Publicacao/Comunicacao
Intimação - DECISÃO
Procedimento Comum Cível Nº 0001320-38.2026.8.27.2721/TO
AUTOR: JOSÉ WILSON MASSOLI SOARES CORREIA
ADVOGADO(A): HILTON PEIXOTO TEIXEIRA FILHO (OAB TO004568)
DESPACHO/DECISÃO
Trata-se de AÇÃO DE REVERSÃO DE APOSENTADORIA COM PEDIDO DE ANTECIPAÇÃO DE TUTELA proposta por José Wilson Massoli Soares Correia em face do INSTITUTO DE GESTÃO PREVIDENCIÁRIA DO ESTADO DO TOCANTINS, objetivando o retorno ao cargo público efetivo de Assistente Administrativo do Estado do Tocantins, com lotação original na Secretaria da Fazenda, do qual foi aposentado por invalidez em fevereiro de 2021, mediante a Portaria nº 160, de 27 de janeiro de 2021, publicada no Diário Oficial nº 5.778, de 1º de fevereiro de 2021.

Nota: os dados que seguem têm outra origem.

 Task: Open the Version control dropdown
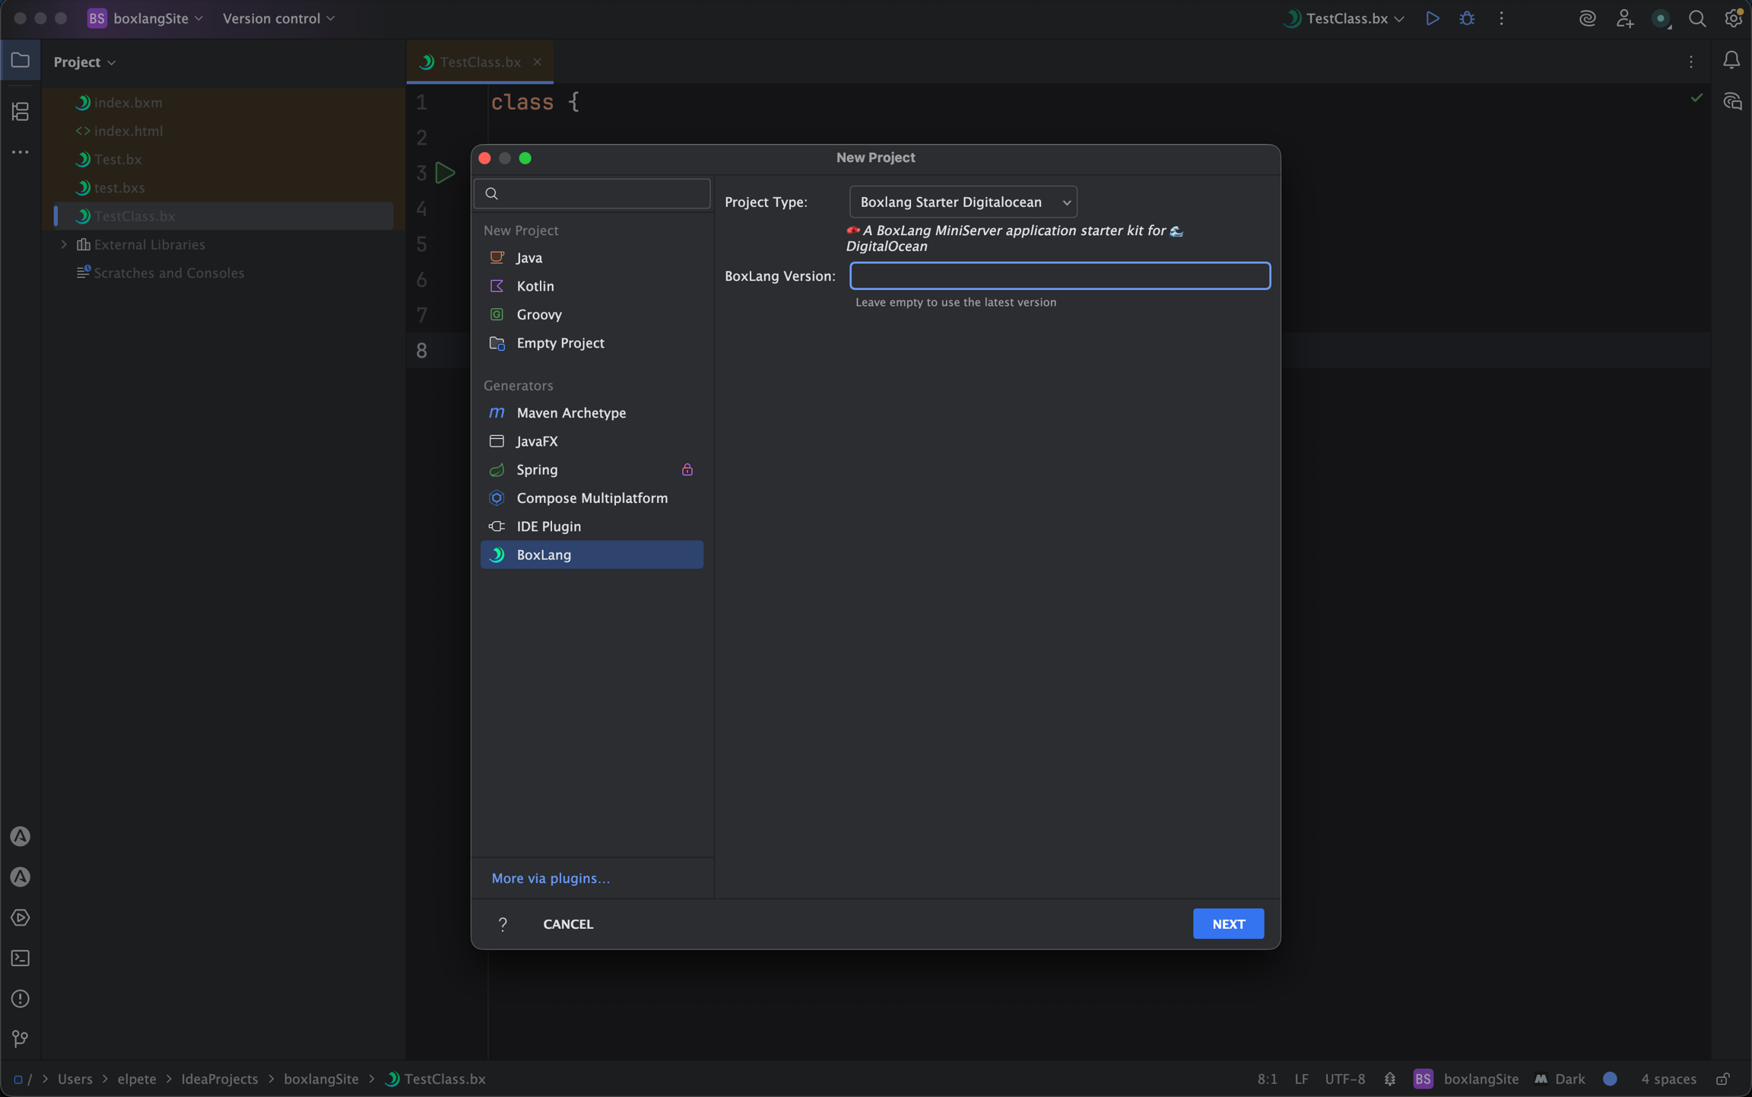pyautogui.click(x=278, y=18)
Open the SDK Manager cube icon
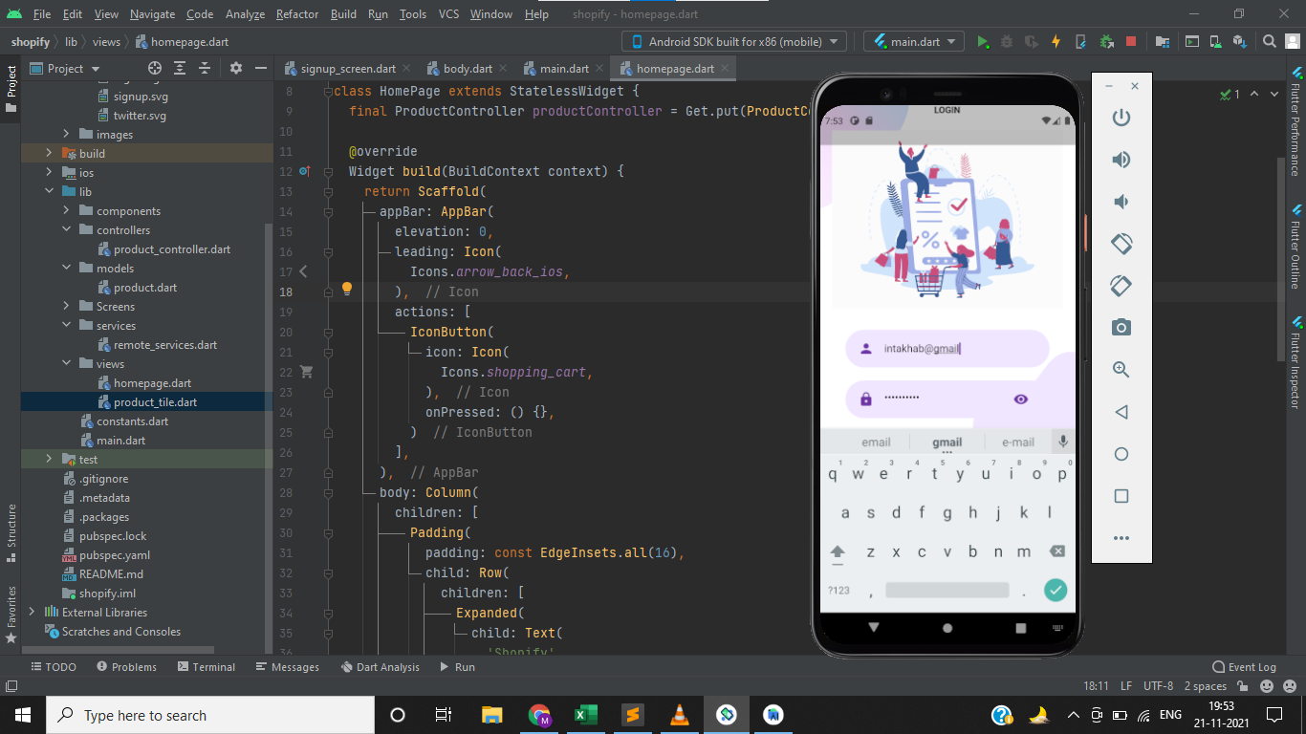The width and height of the screenshot is (1306, 734). (x=1239, y=41)
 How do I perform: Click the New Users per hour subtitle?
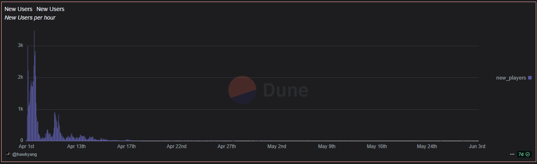[x=30, y=18]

Afirma o requerente na petição inicial que, em julho de 2025, ingressou com pedido administrativo de reversão de seu benefício de aposentadoria por incapacidade permanente perante a autarquia previdenciária ré, sob o protocolo nº 2025.1049.702738PA, instruindo seu requerimento com relatórios de médico assistente particular que indicavam sua aptidão para o labor, respeitada a limitação para esforços físicos de grande intensidade. Noticia que a pretensão foi indeferida pelo ente previdenciário sob a justificativa de que a perícia médica oficial atestou a permanência da incapacidade e a manutenção das restrições decorrentes de cardiopatia crônica grave e presença de marca-passo cardíaco.

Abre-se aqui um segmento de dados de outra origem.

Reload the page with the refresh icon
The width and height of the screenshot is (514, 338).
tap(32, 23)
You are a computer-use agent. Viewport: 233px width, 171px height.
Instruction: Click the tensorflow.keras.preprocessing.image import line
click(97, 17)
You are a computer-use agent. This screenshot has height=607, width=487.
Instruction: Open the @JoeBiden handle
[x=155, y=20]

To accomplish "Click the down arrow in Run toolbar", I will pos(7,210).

Aduz o autor que exerce atividades meramente administrativas, as quais prescindem de esforço físico, sustentando que a divergência de posicionamento deve ser superada por meio de perícia judicial imparcial, pois o perito administrativo sequer realizou exame clínico presencial detalhado, atendo-se unicamente ao histórico documental e à presença do aparelho cardíaco artificial. Requereu, assim, em caráter liminar, a antecipação da tutela jurisdicional para determinar o seu imediato retorno ao serviço ativo no cargo, nível e padrão anteriormente ocupados, sustentando que o perigo da demora se consubstancia na sua faixa etária, atualmente com 63 anos, aproximando-se da idade de aposentadoria compulsória constitucional de 75 anos, o que inviabilizaria o proveito útil da lide em caso de demora processual.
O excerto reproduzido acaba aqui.